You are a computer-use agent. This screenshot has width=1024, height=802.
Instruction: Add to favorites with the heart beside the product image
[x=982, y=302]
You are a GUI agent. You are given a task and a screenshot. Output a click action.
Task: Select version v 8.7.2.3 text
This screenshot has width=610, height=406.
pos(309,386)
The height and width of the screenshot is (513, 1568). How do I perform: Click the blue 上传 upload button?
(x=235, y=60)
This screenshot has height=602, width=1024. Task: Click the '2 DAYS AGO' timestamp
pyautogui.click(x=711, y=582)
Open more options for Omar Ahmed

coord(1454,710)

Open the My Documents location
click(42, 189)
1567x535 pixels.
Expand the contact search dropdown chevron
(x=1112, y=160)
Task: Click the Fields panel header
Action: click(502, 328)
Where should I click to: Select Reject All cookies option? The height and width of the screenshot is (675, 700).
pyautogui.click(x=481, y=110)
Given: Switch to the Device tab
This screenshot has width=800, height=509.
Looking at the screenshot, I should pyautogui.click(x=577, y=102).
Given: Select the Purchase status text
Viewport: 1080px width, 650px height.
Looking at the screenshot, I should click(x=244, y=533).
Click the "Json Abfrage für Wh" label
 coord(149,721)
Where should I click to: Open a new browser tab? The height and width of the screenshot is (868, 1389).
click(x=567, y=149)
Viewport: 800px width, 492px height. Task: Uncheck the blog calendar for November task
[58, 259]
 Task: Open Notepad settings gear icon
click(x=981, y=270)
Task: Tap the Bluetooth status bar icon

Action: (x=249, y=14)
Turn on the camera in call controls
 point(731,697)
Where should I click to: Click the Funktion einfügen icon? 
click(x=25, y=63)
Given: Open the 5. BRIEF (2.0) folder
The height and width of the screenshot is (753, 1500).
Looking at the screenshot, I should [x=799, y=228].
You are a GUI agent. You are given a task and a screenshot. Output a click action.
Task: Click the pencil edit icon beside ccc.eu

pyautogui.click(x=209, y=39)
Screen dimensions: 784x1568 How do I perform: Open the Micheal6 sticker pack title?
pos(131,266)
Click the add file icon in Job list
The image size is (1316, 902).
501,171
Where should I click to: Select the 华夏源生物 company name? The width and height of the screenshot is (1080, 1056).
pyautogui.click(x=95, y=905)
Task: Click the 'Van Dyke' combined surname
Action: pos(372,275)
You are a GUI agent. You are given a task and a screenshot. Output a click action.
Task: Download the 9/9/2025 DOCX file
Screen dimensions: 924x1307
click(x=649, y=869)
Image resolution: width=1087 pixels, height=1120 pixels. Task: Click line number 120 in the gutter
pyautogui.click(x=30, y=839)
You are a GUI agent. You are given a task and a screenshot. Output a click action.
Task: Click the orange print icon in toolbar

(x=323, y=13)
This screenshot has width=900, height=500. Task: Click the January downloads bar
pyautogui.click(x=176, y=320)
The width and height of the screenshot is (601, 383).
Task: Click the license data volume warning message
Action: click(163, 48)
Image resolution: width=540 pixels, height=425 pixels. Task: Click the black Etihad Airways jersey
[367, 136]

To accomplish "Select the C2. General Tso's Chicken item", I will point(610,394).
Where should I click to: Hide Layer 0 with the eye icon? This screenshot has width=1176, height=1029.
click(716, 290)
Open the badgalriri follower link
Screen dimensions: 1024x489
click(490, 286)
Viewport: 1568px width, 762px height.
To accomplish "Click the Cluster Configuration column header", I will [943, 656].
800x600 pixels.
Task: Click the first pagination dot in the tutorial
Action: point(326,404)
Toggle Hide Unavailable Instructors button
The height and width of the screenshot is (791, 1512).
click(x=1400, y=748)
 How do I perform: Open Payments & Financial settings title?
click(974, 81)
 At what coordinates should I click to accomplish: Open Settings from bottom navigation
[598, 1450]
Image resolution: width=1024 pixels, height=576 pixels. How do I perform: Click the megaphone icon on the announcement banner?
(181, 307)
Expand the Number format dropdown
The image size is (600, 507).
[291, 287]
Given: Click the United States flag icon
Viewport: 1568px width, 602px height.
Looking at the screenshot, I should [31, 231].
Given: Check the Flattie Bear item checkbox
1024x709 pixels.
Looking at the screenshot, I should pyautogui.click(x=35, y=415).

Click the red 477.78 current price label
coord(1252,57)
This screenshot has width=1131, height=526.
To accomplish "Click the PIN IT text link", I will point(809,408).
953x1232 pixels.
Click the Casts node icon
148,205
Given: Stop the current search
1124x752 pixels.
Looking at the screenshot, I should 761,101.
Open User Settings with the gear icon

************

:: Exercise prompt ::
Write out every entry exactly as given.

:: Answer to the exercise ::
You are a computer-use agent. This screenshot has width=1024, height=802.
Instruction: Add to favorites with the heart beside the product image
[x=982, y=302]
You are a GUI agent. You are given a task and a screenshot. Output a click action.
Task: Select version v 8.7.2.3 text
This screenshot has width=610, height=406.
pos(309,386)
The height and width of the screenshot is (513, 1568). How do I perform: Click the blue 上传 upload button?
(x=235, y=60)
This screenshot has height=602, width=1024. Task: Click the '2 DAYS AGO' timestamp
pyautogui.click(x=711, y=582)
Open more options for Omar Ahmed

coord(1454,710)

Open the My Documents location
click(42, 189)
1567x535 pixels.
Expand the contact search dropdown chevron
(x=1112, y=160)
Task: Click the Fields panel header
Action: click(502, 328)
Where should I click to: Select Reject All cookies option? The height and width of the screenshot is (675, 700).
pyautogui.click(x=481, y=110)
Given: Switch to the Device tab
This screenshot has width=800, height=509.
Looking at the screenshot, I should pyautogui.click(x=577, y=102).
Given: Select the Purchase status text
Viewport: 1080px width, 650px height.
Looking at the screenshot, I should click(x=244, y=533).
Click the "Json Abfrage für Wh" label
 coord(149,721)
Where should I click to: Open a new browser tab? The height and width of the screenshot is (868, 1389).
click(x=567, y=149)
Viewport: 800px width, 492px height. Task: Uncheck the blog calendar for November task
[58, 259]
 Task: Open Notepad settings gear icon
click(x=981, y=270)
Task: Tap the Bluetooth status bar icon

Action: (x=249, y=14)
Turn on the camera in call controls
 point(731,697)
Where should I click to: Click the Funktion einfügen icon? 
click(x=25, y=63)
Given: Open the 5. BRIEF (2.0) folder
The height and width of the screenshot is (753, 1500).
Looking at the screenshot, I should [x=799, y=228].
You are a GUI agent. You are given a task and a screenshot. Output a click action.
Task: Click the pencil edit icon beside ccc.eu

pyautogui.click(x=209, y=39)
Screen dimensions: 784x1568 How do I perform: Open the Micheal6 sticker pack title?
pos(131,266)
Click the add file icon in Job list
The image size is (1316, 902).
501,171
Where should I click to: Select the 华夏源生物 company name? The width and height of the screenshot is (1080, 1056).
pyautogui.click(x=95, y=905)
Task: Click the 'Van Dyke' combined surname
Action: pos(372,275)
You are a GUI agent. You are given a task and a screenshot. Output a click action.
Task: Download the 9/9/2025 DOCX file
Screen dimensions: 924x1307
click(x=649, y=869)
Image resolution: width=1087 pixels, height=1120 pixels. Task: Click line number 120 in the gutter
pyautogui.click(x=30, y=839)
You are a GUI agent. You are given a task and a screenshot. Output a click action.
Task: Click the orange print icon in toolbar

(x=323, y=13)
This screenshot has width=900, height=500. Task: Click the January downloads bar
pyautogui.click(x=176, y=320)
The width and height of the screenshot is (601, 383).
Task: Click the license data volume warning message
Action: click(163, 48)
Image resolution: width=540 pixels, height=425 pixels. Task: Click the black Etihad Airways jersey
[367, 136]

To accomplish "Select the C2. General Tso's Chicken item", I will point(610,394).
Where should I click to: Hide Layer 0 with the eye icon? This screenshot has width=1176, height=1029.
click(716, 290)
Open the badgalriri follower link
Screen dimensions: 1024x489
click(490, 286)
Viewport: 1568px width, 762px height.
To accomplish "Click the Cluster Configuration column header", I will [943, 656].
800x600 pixels.
Task: Click the first pagination dot in the tutorial
Action: point(326,404)
Toggle Hide Unavailable Instructors button
The height and width of the screenshot is (791, 1512).
click(x=1400, y=748)
 How do I perform: Open Payments & Financial settings title?
click(974, 81)
 At what coordinates should I click to accomplish: Open Settings from bottom navigation
[598, 1450]
Image resolution: width=1024 pixels, height=576 pixels. How do I perform: Click the megaphone icon on the announcement banner?
(181, 307)
Expand the Number format dropdown
The image size is (600, 507).
[291, 287]
Given: Click the United States flag icon
Viewport: 1568px width, 602px height.
Looking at the screenshot, I should [31, 231].
Given: Check the Flattie Bear item checkbox
1024x709 pixels.
Looking at the screenshot, I should pyautogui.click(x=35, y=415).

Click the red 477.78 current price label
coord(1252,57)
This screenshot has width=1131, height=526.
To accomplish "Click the PIN IT text link", I will point(809,408).
953x1232 pixels.
Click the Casts node icon
148,205
Given: Stop the current search
1124x752 pixels.
Looking at the screenshot, I should 761,101.
Open User Settings with the gear icon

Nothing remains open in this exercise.